PARIS/BAMAKO (Reuters) - France will stick to its timetable for withdrawing troops from Mali despite a resurgence in violence and the killing of two French journalists, Foreign Minister Laurent Fabius said on Tuesday.
France, which sent soldiers to its former colony in January to combat militants who had taken over large swathes of Mali, has already delayed by two months plans to reduce troop numbers from 3,200 to 1,000 by the end of the year.
Speaking on Radio France Internationale, Fabius said France had moved 150 soldiers from the south to Kidal, the northerly Tuareg rebel stronghold, where instability has grown in recent months and where the journalists were abducted.
President Francois Hollande “immediately decided to strengthen our presence in Kidal, but that does not call into question the calendar and the reduction of French forces,” Fabius said.
Malian troops and a U.N. peacekeeping force will also be reinforced, he said.
The Netherlands said last week it would send combat helicopters and around 380 troops to boost the U.N. mission in Mali, known as MINUSMA.
Speaking to journalists at the end of a visit to Mali on Tuesday, Secretary-General Ban Ki-moon said that troops for the U.N. mission, which eventually will number 12,000, were steadily arriving.
“The French operation is now in the process of withdrawing or exiting from their operation. That is why the United Nations Security Council, upon my recommendation, has established MINUSMA,” Ban said.
“We are now in the process of deploying this mandated ceiling but we may have to wait a few more months.”
France launched air strikes and sent troops into Mali in January to drive back advancing al Qaeda-linked rebels, fearing they could make Mali a base for attacks in other countries.
The Islamists scattered and a new president, Ibrahim Boubacar Keita, was elected in August.
Legislative elections are due on November 24, and Malian and international forces have launched a big operation against Islamist groups in the desert of northern Mali to prevent a recent surge in attacks.
Kidal itself has been thinly policed. About 200 U.N. peacekeepers are officially in control of security, with Malian forces largely confined to base. Most of the 200-strong French contingent is focusing on the Adrar des Ifoghas mountains, a hideout for militants.
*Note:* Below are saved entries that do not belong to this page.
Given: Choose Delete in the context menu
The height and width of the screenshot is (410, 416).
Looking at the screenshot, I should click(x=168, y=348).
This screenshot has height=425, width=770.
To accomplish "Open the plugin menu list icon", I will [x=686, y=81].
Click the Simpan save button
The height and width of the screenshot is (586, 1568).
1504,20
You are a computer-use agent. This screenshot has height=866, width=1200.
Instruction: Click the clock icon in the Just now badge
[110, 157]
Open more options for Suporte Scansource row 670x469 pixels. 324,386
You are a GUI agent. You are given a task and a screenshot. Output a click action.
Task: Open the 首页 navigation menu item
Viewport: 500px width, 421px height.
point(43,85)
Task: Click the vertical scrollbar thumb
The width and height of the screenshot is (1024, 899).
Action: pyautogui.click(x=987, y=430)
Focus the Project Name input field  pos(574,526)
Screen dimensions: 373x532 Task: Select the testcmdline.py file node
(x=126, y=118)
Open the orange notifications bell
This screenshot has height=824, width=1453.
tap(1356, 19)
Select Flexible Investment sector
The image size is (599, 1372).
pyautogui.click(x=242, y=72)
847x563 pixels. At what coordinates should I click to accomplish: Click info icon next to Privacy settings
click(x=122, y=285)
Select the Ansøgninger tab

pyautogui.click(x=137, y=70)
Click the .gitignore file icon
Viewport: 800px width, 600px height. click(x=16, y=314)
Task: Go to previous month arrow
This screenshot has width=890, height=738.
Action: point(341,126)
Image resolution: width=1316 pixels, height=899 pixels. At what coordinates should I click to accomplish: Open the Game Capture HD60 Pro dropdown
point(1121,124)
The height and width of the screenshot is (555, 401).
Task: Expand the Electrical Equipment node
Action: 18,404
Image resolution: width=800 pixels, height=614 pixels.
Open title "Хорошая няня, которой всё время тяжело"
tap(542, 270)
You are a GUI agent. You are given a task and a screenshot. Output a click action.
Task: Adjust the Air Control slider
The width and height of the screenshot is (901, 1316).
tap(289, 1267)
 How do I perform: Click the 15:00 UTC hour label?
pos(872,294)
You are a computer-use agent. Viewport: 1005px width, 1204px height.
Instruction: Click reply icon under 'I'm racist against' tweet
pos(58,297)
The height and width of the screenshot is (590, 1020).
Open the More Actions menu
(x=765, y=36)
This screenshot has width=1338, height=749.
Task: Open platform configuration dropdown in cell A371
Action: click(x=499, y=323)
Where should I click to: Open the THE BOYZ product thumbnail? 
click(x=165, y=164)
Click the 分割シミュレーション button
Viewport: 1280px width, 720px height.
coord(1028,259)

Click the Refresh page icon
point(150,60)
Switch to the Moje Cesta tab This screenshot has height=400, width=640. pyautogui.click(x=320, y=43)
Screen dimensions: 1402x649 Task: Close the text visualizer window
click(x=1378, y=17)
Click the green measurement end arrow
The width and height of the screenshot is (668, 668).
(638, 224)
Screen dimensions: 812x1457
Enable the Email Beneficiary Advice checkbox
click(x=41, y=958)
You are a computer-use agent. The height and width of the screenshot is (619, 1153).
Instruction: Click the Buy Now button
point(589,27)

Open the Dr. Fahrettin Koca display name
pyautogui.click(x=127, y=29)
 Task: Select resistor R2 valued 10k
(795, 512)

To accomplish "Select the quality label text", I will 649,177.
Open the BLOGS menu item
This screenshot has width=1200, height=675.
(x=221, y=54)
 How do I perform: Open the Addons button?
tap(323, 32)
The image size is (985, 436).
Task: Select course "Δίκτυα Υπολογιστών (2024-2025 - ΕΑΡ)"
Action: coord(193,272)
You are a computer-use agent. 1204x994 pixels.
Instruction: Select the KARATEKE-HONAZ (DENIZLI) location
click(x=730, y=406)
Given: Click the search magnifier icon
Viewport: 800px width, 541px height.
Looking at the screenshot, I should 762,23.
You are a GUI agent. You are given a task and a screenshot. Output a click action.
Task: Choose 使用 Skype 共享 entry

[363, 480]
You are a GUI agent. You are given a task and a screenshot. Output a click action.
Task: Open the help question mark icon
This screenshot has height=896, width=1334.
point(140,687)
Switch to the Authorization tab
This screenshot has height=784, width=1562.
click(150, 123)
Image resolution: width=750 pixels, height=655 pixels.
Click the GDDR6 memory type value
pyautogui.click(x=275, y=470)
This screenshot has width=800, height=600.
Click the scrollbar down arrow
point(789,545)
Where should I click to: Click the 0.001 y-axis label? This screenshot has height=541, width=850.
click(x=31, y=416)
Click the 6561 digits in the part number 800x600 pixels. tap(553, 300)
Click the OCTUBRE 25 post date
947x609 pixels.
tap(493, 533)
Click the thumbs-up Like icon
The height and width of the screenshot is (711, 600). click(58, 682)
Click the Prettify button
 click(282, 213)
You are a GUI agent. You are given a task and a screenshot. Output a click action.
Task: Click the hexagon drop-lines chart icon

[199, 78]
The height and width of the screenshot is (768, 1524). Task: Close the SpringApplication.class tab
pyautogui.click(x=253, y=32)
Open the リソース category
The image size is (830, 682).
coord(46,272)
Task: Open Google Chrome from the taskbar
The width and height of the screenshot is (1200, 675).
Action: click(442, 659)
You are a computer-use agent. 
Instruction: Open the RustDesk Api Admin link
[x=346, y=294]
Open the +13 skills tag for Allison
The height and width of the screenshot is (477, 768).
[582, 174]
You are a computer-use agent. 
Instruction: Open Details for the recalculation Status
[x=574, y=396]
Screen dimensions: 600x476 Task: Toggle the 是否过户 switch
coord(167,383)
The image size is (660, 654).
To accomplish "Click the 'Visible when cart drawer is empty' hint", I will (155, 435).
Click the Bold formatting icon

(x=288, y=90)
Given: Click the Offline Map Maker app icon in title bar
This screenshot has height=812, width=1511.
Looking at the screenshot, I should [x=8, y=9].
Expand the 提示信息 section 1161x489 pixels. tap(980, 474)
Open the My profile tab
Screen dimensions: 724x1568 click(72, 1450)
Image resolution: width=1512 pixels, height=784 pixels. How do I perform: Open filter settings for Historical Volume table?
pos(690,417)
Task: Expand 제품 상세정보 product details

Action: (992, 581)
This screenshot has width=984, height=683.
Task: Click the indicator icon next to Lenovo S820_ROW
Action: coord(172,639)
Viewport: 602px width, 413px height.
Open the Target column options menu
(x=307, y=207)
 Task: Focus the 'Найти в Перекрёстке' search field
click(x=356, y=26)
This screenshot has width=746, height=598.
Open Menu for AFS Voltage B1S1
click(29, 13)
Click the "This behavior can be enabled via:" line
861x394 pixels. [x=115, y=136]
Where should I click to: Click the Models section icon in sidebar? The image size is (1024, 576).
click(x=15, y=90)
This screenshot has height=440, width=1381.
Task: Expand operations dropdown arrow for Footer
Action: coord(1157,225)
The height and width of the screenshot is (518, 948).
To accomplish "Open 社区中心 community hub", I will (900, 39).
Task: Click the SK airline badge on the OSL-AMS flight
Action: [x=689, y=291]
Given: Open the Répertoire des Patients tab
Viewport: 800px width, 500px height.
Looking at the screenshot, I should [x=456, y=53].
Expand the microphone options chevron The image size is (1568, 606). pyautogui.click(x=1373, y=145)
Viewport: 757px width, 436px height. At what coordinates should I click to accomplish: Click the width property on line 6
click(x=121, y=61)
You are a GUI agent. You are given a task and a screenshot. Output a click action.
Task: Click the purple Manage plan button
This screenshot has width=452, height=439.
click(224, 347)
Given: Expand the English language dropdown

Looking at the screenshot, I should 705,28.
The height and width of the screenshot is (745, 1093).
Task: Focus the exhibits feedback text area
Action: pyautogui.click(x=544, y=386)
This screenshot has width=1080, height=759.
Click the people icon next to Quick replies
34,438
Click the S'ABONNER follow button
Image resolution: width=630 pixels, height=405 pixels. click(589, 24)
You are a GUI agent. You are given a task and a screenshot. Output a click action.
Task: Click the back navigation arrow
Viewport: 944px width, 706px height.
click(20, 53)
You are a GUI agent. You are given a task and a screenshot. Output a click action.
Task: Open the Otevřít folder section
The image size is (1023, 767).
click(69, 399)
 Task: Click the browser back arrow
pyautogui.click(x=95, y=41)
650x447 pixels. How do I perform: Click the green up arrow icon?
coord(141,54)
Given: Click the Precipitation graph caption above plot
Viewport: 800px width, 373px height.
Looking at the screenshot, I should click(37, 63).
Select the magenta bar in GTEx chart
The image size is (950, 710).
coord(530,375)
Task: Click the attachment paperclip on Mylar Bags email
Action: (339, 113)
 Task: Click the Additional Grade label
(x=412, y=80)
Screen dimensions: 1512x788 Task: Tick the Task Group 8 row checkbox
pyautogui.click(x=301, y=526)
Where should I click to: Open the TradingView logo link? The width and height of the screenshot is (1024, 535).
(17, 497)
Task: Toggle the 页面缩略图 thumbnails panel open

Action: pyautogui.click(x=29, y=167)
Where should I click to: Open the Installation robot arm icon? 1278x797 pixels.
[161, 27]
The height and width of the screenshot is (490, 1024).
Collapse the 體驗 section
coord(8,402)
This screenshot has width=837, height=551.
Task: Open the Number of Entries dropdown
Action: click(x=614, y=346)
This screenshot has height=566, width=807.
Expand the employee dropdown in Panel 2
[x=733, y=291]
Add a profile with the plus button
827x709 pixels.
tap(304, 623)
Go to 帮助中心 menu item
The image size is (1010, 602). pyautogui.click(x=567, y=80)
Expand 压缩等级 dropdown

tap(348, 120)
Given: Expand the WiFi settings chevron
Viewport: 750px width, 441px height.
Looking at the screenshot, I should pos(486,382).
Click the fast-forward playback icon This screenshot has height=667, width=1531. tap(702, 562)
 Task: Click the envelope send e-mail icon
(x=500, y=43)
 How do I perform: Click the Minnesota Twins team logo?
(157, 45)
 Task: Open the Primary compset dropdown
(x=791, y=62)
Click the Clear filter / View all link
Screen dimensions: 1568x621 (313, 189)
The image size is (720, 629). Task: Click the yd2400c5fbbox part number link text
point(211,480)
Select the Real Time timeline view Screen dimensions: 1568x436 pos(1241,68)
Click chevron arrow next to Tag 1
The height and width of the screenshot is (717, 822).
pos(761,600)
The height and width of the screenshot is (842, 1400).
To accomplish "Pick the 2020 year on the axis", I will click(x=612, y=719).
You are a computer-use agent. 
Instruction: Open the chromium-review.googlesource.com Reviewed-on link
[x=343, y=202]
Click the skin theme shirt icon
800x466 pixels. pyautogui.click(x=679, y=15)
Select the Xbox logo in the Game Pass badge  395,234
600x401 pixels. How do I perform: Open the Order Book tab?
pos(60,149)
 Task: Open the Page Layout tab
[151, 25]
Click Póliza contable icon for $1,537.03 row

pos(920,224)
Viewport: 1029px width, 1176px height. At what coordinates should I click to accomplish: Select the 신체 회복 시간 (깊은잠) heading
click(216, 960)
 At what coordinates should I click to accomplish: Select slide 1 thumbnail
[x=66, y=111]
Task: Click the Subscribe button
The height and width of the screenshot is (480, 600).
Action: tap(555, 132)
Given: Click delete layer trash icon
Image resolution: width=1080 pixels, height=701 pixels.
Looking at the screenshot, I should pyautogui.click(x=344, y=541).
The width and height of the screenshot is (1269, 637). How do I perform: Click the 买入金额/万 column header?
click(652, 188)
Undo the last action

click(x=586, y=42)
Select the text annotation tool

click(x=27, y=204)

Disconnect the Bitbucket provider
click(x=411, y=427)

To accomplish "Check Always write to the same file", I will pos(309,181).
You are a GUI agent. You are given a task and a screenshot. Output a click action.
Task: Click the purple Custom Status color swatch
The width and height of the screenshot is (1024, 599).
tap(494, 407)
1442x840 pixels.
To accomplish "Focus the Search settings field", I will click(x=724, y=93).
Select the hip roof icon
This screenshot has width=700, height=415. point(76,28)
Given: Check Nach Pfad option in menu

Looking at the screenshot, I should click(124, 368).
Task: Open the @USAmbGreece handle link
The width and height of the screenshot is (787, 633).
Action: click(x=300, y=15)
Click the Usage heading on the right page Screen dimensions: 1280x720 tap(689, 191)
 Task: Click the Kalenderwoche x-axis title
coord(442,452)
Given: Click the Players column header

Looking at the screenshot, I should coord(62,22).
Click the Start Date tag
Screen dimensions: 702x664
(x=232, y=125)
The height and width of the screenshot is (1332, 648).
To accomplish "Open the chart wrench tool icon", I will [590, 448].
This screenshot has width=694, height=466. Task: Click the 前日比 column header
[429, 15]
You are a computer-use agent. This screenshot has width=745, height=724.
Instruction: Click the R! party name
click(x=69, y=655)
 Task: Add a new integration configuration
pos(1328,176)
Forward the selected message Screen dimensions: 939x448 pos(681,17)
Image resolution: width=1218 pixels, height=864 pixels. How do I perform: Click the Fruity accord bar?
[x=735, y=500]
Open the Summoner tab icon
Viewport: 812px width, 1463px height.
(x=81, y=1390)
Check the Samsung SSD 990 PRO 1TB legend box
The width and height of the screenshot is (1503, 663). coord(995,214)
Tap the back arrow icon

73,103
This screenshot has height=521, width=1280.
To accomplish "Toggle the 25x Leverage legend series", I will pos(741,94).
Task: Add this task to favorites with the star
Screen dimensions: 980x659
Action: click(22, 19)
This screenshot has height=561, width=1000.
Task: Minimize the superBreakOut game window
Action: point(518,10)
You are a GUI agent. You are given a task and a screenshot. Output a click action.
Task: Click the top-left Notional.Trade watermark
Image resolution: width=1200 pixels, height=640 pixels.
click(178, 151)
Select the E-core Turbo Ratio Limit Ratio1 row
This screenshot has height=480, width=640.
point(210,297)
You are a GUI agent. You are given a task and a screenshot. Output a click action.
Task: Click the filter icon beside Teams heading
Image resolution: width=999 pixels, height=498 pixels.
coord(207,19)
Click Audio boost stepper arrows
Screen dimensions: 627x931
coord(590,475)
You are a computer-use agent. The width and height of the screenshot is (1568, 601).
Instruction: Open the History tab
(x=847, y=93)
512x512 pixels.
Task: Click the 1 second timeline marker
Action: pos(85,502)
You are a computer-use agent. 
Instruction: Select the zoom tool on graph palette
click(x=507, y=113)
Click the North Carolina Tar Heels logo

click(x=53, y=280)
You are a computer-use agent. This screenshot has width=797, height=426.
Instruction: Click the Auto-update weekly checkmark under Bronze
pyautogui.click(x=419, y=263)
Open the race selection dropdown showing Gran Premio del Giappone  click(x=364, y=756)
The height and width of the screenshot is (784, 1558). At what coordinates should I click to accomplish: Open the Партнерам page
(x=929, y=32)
Seven French investigators arrived in Mali to on Tuesday support the hunt for the killers of the RFI radio journalists, Claude Verlon and Ghislaine Dupont, a police source said.
The French daily Le Monde reported that three of the four abductors had been identified by French intelligence and the military as Islamists from a Tuareg clan, after a document was found in a car abandoned at the scene.
One of them was a member of al Qaeda’s north African arm, AQIM, and was linked to the kidnapping of two French hostages in 2011, Le Monde said, citing a local and a French government source. It said all three had at some time been questioned by French forces.
The French foreign and defense ministries declined to comment, while the DGSE external intelligence service could not immediately be reached.
“What I can tell you is that the investigation is moving forward, but I can’t tell you who has been arrested or how many people,” Kidal governor Adama Kamissoko told Reuters.